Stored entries
▶
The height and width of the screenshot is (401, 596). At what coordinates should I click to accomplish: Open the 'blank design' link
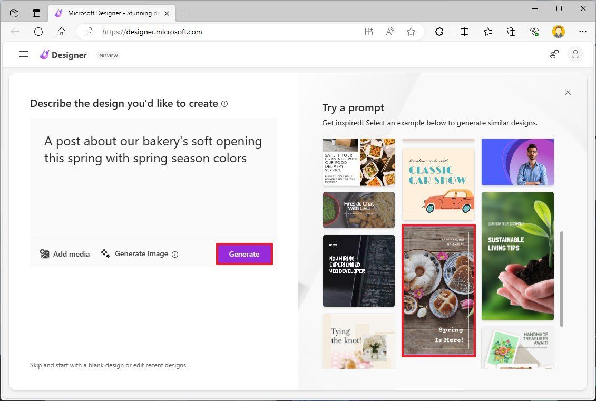click(x=106, y=365)
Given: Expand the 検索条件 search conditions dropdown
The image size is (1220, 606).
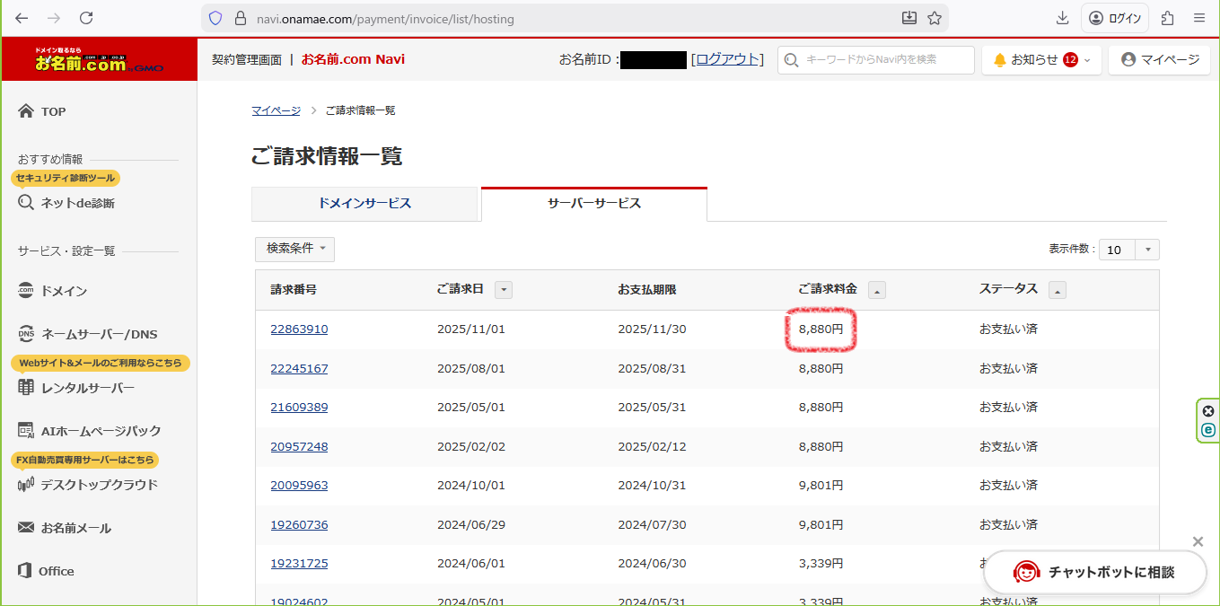Looking at the screenshot, I should click(x=294, y=249).
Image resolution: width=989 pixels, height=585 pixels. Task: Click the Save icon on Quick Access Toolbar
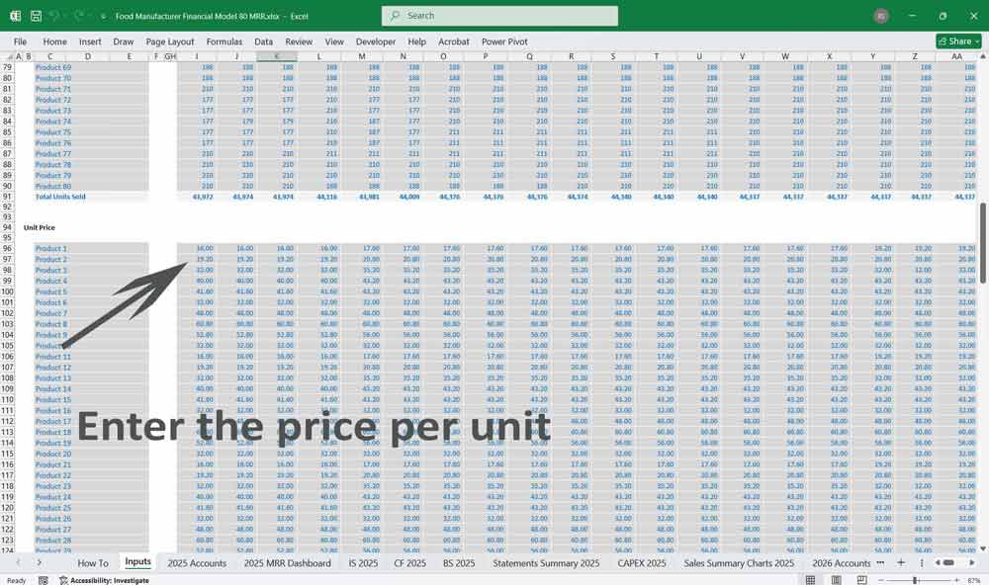pos(36,16)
◀
About this exercise ::
The answer is the complete set of records, copied exactly, with pictures omitted.

Worked solution ::
The height and width of the screenshot is (401, 596). At what coordinates should I click to accomplish: Open the 'blank design' link
click(x=106, y=365)
Given: Expand the 検索条件 search conditions dropdown
The image size is (1220, 606).
Looking at the screenshot, I should click(x=294, y=249).
Image resolution: width=989 pixels, height=585 pixels. Task: Click the Save icon on Quick Access Toolbar
pos(36,16)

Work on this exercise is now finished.